Given the records below, transcribe each of them exactly.

Segment Start: Data for processing

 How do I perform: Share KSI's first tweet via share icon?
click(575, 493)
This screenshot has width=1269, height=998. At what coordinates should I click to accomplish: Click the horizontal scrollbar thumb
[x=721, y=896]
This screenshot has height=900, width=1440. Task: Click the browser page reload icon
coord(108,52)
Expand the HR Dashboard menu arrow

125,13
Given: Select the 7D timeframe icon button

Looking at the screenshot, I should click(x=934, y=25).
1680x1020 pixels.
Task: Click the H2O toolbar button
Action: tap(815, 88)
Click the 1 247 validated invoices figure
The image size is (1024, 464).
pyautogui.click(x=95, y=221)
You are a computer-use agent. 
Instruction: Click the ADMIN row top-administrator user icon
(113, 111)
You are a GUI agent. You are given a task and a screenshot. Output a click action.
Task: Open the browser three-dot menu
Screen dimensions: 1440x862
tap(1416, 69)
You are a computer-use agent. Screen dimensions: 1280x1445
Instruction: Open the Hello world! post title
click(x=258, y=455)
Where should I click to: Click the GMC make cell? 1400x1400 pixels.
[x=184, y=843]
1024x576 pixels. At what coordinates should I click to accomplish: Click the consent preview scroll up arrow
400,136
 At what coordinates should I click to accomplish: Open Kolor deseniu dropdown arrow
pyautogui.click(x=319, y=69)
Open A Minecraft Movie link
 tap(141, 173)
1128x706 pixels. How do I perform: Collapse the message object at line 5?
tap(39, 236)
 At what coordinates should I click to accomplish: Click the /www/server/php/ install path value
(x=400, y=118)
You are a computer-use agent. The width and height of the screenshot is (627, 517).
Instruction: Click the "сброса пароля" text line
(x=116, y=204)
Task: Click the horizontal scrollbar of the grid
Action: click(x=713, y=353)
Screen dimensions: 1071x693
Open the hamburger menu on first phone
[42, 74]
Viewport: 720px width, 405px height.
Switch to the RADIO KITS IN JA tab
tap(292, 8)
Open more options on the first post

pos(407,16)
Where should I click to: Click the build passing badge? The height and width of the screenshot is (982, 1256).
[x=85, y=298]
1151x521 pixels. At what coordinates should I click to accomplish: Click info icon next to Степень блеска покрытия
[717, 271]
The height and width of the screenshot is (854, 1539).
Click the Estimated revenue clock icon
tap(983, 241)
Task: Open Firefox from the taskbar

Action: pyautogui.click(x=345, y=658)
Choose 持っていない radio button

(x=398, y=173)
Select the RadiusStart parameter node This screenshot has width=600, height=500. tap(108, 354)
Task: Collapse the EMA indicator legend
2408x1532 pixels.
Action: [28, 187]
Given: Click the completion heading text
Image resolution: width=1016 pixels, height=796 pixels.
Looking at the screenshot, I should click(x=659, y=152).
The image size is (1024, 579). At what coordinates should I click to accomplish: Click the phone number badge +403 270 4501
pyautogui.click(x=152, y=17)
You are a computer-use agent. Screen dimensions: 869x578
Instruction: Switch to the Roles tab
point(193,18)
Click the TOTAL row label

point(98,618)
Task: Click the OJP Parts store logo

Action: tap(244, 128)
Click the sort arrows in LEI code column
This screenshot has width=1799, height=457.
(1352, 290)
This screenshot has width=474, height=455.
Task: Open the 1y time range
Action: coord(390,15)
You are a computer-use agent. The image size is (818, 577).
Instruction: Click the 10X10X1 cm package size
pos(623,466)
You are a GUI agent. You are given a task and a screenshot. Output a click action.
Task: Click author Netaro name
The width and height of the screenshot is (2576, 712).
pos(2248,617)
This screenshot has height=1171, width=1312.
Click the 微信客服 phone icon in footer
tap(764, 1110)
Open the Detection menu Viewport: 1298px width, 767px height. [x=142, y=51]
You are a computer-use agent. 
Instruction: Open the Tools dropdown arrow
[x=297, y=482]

Segment End: Data for processing

**The answer:**
 How do I perform: Share KSI's first tweet via share icon?
click(575, 493)
This screenshot has width=1269, height=998. At what coordinates should I click to accomplish: Click the horizontal scrollbar thumb
[x=721, y=896]
This screenshot has height=900, width=1440. Task: Click the browser page reload icon
coord(108,52)
Expand the HR Dashboard menu arrow

125,13
Given: Select the 7D timeframe icon button

Looking at the screenshot, I should click(x=934, y=25).
1680x1020 pixels.
Task: Click the H2O toolbar button
Action: tap(815, 88)
Click the 1 247 validated invoices figure
The image size is (1024, 464).
pyautogui.click(x=95, y=221)
You are a computer-use agent. 
Instruction: Click the ADMIN row top-administrator user icon
(113, 111)
You are a GUI agent. You are given a task and a screenshot. Output a click action.
Task: Open the browser three-dot menu
Screen dimensions: 1440x862
tap(1416, 69)
You are a computer-use agent. Screen dimensions: 1280x1445
Instruction: Open the Hello world! post title
click(x=258, y=455)
Where should I click to: Click the GMC make cell? 1400x1400 pixels.
[x=184, y=843]
1024x576 pixels. At what coordinates should I click to accomplish: Click the consent preview scroll up arrow
400,136
 At what coordinates should I click to accomplish: Open Kolor deseniu dropdown arrow
pyautogui.click(x=319, y=69)
Open A Minecraft Movie link
 tap(141, 173)
1128x706 pixels. How do I perform: Collapse the message object at line 5?
tap(39, 236)
 At what coordinates should I click to accomplish: Click the /www/server/php/ install path value
(x=400, y=118)
You are a computer-use agent. The width and height of the screenshot is (627, 517).
Instruction: Click the "сброса пароля" text line
(x=116, y=204)
Task: Click the horizontal scrollbar of the grid
Action: click(x=713, y=353)
Screen dimensions: 1071x693
Open the hamburger menu on first phone
[42, 74]
Viewport: 720px width, 405px height.
Switch to the RADIO KITS IN JA tab
tap(292, 8)
Open more options on the first post

pos(407,16)
Where should I click to: Click the build passing badge? The height and width of the screenshot is (982, 1256).
[x=85, y=298]
1151x521 pixels. At what coordinates should I click to accomplish: Click info icon next to Степень блеска покрытия
[717, 271]
The height and width of the screenshot is (854, 1539).
Click the Estimated revenue clock icon
tap(983, 241)
Task: Open Firefox from the taskbar

Action: pyautogui.click(x=345, y=658)
Choose 持っていない radio button

(x=398, y=173)
Select the RadiusStart parameter node This screenshot has width=600, height=500. tap(108, 354)
Task: Collapse the EMA indicator legend
2408x1532 pixels.
Action: [28, 187]
Given: Click the completion heading text
Image resolution: width=1016 pixels, height=796 pixels.
Looking at the screenshot, I should click(x=659, y=152).
The image size is (1024, 579). At what coordinates should I click to accomplish: Click the phone number badge +403 270 4501
pyautogui.click(x=152, y=17)
You are a computer-use agent. Screen dimensions: 869x578
Instruction: Switch to the Roles tab
point(193,18)
Click the TOTAL row label

point(98,618)
Task: Click the OJP Parts store logo

Action: tap(244, 128)
Click the sort arrows in LEI code column
This screenshot has width=1799, height=457.
(1352, 290)
This screenshot has width=474, height=455.
Task: Open the 1y time range
Action: coord(390,15)
You are a computer-use agent. The image size is (818, 577).
Instruction: Click the 10X10X1 cm package size
pos(623,466)
You are a GUI agent. You are given a task and a screenshot. Output a click action.
Task: Click author Netaro name
The width and height of the screenshot is (2576, 712).
pos(2248,617)
This screenshot has height=1171, width=1312.
Click the 微信客服 phone icon in footer
tap(764, 1110)
Open the Detection menu Viewport: 1298px width, 767px height. [x=142, y=51]
You are a computer-use agent. 
Instruction: Open the Tools dropdown arrow
[x=297, y=482]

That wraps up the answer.